Open tduval-unifylogic opened 2 years ago

tduval-unifylogic commented 2 years ago

I'm hoping you can provide me some guidance on using a regular expression as a parameter to a function to replace (more like substitute) the value of a literal object using a regular expression.

Particularly "Name" in:

  rr:subjectMap [
    rr:template "http://example.com/{Name}"
  ];

I need to slug the "Name" value so the string is URI safe according to our standards. e.g., if value of Name was "Hey Mister Tally M#n" we need the string to be slug'd to "Hey-Mister-Tally-M-n" (we have the regexp that does the conversion properly)

To start, I updated the Name value in student.csv file to "Hey Mister Tally M#n" and attempted to use grel:string_replace the object of foaf:Name with no success. Any help is greatly appreciated. It would also appreciate guidance on how would I apply the function to {Name} in rr:subjectMap [ rr:template ]

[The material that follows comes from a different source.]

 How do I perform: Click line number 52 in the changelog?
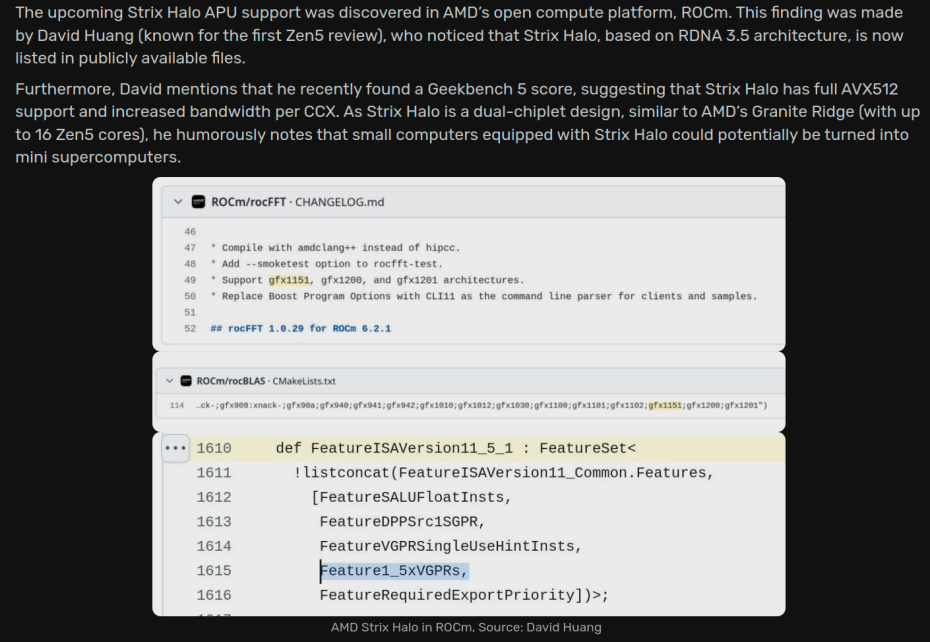click(190, 328)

The result I get from the rule/function:

{"message":"Error while executing the rules.","log":"23:02:42.082 [main] ERROR be.ugent.rml.cli.Main               .main(404) - null\n","stack":"Error: Error while executing the rules.\n    at ChildProcess.<anonymous> (/rmlmapper-webapi-js/node_modules/@rmlio/rmlmapper-java-wrapper/lib/wrapper.js:170:23)\n    at ChildProcess.emit (events.js:400:28)\n    at maybeClose (internal/child_process.js:1088:16)\n    at Process.ChildProcess._handle.onexit (internal/child_process.js:296:5)"}

Here is what I have for a mapping.ttl:

@prefix rr: <http://www.w3.org/ns/r2rml#> .
@prefix foaf: <http://xmlns.com/foaf/0.1/> .
@prefix ex: <http://example.com/> .
@prefix xsd: <http://www.w3.org/2001/XMLSchema#> .
@prefix rml: <http://semweb.mmlab.be/ns/rml#> .
@prefix ql: <http://semweb.mmlab.be/ns/ql#> .
@prefix fnml:   <http://semweb.mmlab.be/ns/fnml#> .
@prefix fno:   <https://w3id.org/function/ontology#> .
@prefix grel:   <http://users.ugent.be/~bjdmeest/function/grel.ttl#> .

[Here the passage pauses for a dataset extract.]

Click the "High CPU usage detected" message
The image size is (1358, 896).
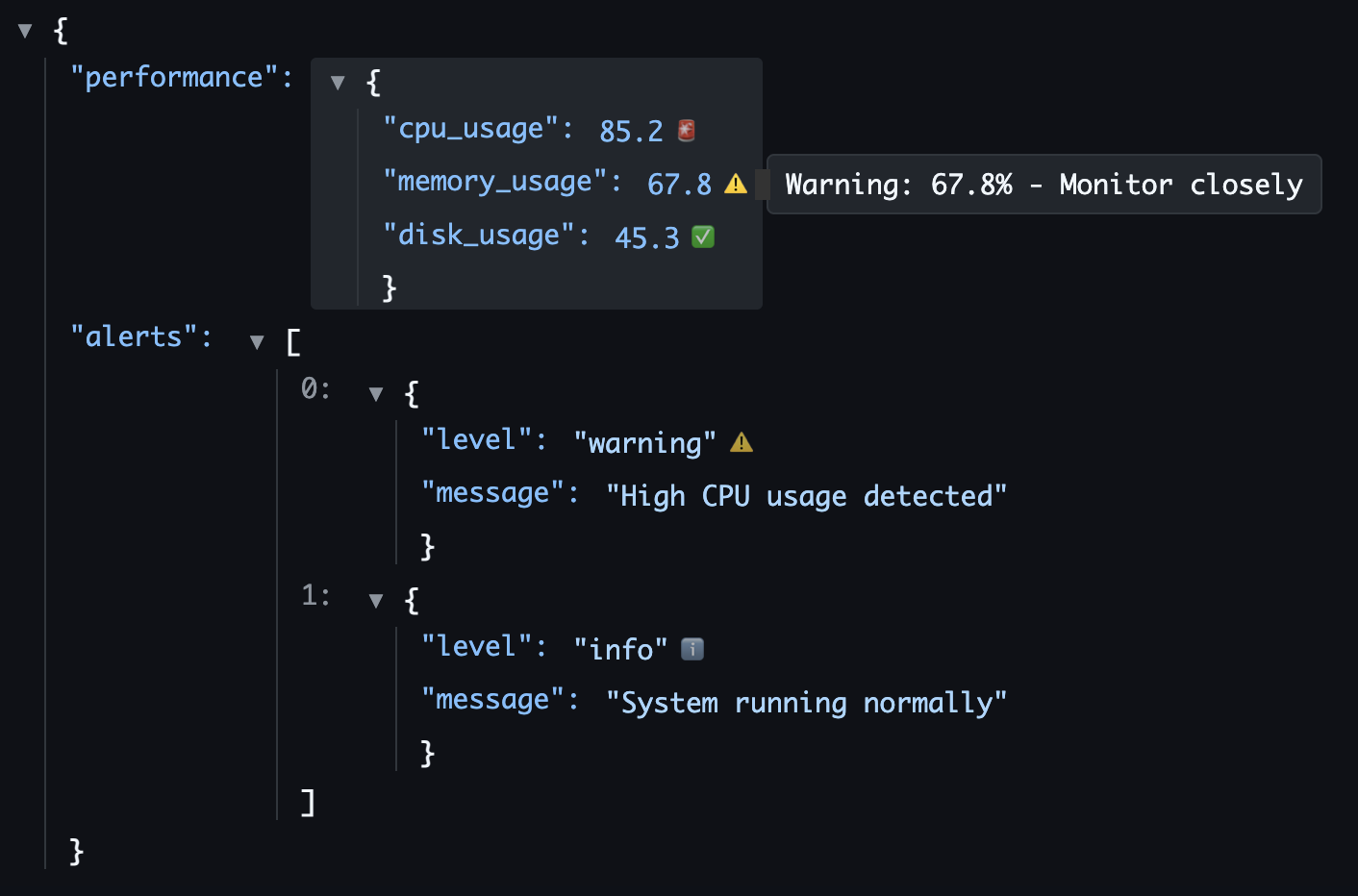808,495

@base <http://example.com/base/> .

<TriplesMap1>
  a rr:TriplesMap;

  rml:logicalSource [
    rml:source "../student.csv";
    rml:referenceFormulation ql:CSV
  ];

  rr:subjectMap [
    rr:template "http://example.com/{Name}"
  ];

  rr:predicateObjectMap [
    rr:predicate foaf:name;
    rr:objectMap [
      fnml:functionValue [
        rr:predicateObjectMap [
            rr:predicate fno:executes ;
            rr:objectMap [ rr:constant grel:string_replace ] ] ;
        rr:predicateObjectMap [
            rr:predicate grel:valueParameter ;
            rr:objectMap [ rr:template "Name" ] ] ;
        rr:predicateObjectMap [
            rr:predicate grel:p_string_find  ;
            rr:objectMap [ rr:constant "[^a-zA-Z0-9_\-\.\+]+" ] ] ;
        rr:predicateObjectMap [
            rr:predicate grel:p_string_replace  ;
            rr:objectMap [ rr:constant "-"  ] ] ;                      
      ]
    ]
  ].
johndoe888 commented 1 year ago

When you can change your input to XML, you can use XPath (which I think is very powerful) with RML version 6.

Here is the XML data:

<?xml version="1.0" encoding="UTF-8"?>

<A1 name="H# M# T.-_ M."/>

Here is the mapping:

@prefix rr: <http://www.w3.org/ns/r2rml#>.
@prefix rml: <http://semweb.mmlab.be/ns/rml#>.
@prefix ex: <http://example.com/ns#>.
@prefix ql: <http://semweb.mmlab.be/ns/ql#>.

@base <http://example.com/data/>.

<#A1> a rr:TriplesMap;
  rml:logicalSource [
    rml:source "./test.xml" ;
    rml:iterator "/A1";
    rml:referenceFormulation ql:XPath;
  ];

  rr:subjectMap [
    rr:template "http://example.com/data/{replace(@name, '[^a-zA-Z0-9_.]+', '-')}";
    rr:class ex:A1
  ].

'+' is problematic as it would be encoded. You might have to post process that. I have not found a way around that.